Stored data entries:
<<<<

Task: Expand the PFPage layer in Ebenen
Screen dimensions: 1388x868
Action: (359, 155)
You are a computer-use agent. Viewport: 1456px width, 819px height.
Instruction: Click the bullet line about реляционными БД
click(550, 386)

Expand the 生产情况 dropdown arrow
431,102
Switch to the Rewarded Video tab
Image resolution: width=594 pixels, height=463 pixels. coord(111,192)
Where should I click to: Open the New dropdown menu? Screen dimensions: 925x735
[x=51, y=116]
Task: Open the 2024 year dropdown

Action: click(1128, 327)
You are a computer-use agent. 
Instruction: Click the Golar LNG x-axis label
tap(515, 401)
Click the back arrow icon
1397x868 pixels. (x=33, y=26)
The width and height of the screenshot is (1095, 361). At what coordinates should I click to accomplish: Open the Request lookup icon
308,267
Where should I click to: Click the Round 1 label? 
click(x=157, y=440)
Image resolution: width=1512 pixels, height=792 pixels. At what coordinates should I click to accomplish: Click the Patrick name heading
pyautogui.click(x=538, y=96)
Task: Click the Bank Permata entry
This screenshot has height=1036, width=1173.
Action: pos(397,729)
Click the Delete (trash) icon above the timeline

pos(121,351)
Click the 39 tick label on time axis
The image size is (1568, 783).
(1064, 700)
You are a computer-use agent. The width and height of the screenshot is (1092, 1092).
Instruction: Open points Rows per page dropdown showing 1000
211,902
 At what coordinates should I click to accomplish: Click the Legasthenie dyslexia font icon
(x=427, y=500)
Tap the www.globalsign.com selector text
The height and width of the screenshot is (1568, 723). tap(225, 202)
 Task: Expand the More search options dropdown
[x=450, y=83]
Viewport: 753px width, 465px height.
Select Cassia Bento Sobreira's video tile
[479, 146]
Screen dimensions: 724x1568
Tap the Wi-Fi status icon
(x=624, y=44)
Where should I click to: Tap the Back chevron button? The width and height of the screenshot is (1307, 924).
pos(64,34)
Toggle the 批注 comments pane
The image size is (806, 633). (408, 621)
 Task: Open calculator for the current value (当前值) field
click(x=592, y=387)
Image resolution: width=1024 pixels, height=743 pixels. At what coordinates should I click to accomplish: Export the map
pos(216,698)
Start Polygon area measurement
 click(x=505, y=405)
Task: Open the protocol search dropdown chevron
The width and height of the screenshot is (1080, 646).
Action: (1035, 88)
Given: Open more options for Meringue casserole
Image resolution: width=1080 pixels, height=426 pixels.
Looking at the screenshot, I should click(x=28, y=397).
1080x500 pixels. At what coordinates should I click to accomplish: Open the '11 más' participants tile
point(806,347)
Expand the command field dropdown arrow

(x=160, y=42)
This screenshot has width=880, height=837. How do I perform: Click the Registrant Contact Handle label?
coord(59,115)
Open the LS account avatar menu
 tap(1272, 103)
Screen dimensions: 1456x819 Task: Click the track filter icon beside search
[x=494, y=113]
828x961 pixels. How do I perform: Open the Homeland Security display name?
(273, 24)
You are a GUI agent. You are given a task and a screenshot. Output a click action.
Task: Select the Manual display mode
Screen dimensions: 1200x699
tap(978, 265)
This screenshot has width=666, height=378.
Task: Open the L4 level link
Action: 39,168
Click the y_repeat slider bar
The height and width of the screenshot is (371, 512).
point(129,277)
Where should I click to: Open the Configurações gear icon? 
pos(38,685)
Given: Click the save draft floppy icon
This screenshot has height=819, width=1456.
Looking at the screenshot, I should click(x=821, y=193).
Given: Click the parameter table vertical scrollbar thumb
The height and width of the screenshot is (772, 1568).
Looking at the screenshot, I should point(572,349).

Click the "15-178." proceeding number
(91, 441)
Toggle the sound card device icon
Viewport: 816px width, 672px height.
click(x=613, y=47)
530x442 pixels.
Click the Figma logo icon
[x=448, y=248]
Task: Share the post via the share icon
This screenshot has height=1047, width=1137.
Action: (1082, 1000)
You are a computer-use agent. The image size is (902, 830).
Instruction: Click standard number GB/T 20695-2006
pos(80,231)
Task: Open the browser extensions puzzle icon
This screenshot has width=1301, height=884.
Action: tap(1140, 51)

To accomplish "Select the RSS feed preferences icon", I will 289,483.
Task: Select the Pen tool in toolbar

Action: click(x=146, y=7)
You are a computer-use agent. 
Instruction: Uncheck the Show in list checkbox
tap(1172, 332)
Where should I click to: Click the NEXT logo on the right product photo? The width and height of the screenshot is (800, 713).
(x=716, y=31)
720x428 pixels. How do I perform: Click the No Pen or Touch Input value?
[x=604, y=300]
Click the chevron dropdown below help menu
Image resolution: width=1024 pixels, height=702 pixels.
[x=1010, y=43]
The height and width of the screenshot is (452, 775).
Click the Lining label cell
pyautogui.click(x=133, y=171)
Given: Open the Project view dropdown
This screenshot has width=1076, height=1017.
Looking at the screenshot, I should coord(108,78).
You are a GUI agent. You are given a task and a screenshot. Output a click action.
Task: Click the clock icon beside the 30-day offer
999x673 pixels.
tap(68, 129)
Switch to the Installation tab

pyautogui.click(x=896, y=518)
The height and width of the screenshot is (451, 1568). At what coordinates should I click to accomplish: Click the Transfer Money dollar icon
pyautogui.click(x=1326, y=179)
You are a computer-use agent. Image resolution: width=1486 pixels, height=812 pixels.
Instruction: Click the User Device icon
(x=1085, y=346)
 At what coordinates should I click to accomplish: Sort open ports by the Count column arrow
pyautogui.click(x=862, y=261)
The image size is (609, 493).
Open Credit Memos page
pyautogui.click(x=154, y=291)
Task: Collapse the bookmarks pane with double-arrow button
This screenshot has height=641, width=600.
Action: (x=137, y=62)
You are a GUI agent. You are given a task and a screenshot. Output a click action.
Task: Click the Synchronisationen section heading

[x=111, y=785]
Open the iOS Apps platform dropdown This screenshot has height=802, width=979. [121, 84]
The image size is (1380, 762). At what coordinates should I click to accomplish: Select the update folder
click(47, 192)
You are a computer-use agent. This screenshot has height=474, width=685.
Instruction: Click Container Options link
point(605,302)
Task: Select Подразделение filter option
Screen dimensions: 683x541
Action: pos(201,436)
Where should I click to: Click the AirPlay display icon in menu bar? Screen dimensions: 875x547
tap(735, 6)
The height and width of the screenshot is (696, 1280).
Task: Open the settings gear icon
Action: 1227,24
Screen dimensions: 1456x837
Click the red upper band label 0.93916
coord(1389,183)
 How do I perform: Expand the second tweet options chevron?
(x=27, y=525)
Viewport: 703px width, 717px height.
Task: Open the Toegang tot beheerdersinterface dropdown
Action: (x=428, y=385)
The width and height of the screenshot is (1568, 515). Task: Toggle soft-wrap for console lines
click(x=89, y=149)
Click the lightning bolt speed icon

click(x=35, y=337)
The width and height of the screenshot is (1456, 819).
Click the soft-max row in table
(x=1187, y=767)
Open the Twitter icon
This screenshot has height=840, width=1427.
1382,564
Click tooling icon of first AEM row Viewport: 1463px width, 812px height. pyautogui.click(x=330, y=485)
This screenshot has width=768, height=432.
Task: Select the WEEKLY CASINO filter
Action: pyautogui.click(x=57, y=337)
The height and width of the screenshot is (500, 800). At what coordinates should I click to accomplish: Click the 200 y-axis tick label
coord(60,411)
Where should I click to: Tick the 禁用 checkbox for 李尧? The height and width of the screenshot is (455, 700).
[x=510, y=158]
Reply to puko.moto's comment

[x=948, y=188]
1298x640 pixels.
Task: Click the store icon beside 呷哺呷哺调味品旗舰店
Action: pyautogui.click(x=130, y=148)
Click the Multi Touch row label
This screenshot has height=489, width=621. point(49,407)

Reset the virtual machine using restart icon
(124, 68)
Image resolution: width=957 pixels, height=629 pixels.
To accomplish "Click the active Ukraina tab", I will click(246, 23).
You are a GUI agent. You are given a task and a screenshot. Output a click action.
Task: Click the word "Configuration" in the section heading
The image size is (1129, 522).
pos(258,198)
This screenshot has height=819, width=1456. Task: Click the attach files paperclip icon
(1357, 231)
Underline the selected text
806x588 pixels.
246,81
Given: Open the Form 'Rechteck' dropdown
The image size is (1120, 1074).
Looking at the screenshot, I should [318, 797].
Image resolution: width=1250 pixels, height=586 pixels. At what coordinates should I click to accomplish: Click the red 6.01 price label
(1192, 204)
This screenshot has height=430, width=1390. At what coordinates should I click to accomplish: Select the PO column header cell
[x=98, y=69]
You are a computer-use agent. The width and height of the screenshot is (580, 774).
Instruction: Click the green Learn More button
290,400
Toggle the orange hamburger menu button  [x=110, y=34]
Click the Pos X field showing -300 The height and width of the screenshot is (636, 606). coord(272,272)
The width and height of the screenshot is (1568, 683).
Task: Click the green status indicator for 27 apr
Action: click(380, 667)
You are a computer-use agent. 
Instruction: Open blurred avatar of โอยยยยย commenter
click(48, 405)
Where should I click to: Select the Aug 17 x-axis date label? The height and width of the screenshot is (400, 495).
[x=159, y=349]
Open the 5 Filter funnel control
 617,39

>>>>

YOUR GOAL:
How many lines of the items above contain the word "checkbox"? Reply with the number alone.

ANSWER TO THE EXERCISE:
2